Jonah paused and shook his head sorrowfully, as if he couldn’t believe the price Jimmie and Luther had paid.

“But then there is a miracle,” he said. “Three of the killers are arrested. For once, they are not allowed to pull on their Klan hoods and go riding off into the darkness, unmolested, unpunished. For once, there are men who are interested in capturing the killers, in bringing them to justice—in bringing them here today, to face trial before a jury of their peers. And that, of course, is where you gentlemen come into the story.”

He turned, pointed his finger at the defendants. “There they are. Mr. Chester Madden. Mr. Henry North. Mr. Lincoln Stephens.”

The defendants put on the smirk they had evidently practiced beforehand, but they couldn’t hold it. Their nerves and the silence in the room got the best of them.

It was now time for the most difficult, delicate portion of the opening statement. Jonah and I had spent hours in the War Room going back and forth over this part, trying to find the best way to say what he needed to say.

“Gentlemen, you may have noticed there is one fact I left out of my account,” Jonah said. “You may think it’s the most important fact of all. And that is the fact that these defendants are white men. They attacked a colored family in a colored neighborhood. One of the men they killed was white. The other was black. I didn’t mention any of this to you.

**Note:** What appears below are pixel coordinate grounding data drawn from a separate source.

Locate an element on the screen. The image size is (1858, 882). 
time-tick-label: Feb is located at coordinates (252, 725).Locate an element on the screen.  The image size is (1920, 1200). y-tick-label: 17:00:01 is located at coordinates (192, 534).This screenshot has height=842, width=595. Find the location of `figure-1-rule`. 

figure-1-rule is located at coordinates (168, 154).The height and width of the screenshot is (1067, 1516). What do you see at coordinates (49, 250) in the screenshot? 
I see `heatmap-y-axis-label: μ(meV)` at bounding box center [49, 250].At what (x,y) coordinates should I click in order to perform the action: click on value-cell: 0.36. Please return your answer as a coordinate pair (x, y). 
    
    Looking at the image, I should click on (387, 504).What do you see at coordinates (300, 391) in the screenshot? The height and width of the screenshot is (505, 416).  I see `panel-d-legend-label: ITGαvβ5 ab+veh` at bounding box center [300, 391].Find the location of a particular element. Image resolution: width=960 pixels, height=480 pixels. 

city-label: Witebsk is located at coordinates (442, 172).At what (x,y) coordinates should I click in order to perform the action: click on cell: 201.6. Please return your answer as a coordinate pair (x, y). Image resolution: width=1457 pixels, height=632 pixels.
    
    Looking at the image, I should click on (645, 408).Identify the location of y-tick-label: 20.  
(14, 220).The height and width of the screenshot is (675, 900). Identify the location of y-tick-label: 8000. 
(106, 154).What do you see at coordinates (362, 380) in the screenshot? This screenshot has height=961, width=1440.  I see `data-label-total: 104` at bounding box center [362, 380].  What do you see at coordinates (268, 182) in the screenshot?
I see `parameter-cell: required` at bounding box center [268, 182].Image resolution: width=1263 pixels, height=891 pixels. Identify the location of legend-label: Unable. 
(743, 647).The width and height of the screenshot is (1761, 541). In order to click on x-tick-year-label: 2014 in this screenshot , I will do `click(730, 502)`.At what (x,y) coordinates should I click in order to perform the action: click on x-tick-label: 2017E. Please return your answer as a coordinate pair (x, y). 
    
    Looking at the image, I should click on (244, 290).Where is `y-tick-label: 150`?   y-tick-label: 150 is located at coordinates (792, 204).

“And do you know why? I’ll tell you why—because the pursuit of justice knows no color! The pursuit of justice admits only that which is fair, and honest, and true.

“This case is not about race. It is not about the black versus the white. This case is much easier than that. It’s a simple matter of justice.

“Now, as the prosecutor representing the great state of Mississippi, it will be my job to show you how these three men attacked and pillaged, how they came to the Eudora Quarters planning to kill, intending to kill. How they planned and then executed the deliberate, premeditated murder of two men on a hot, awful night in the Quarters. On a night when these three men, and all the ones who got away, were hoping that justice had taken a holiday. Well, justice has not taken a holiday here in Eudora!”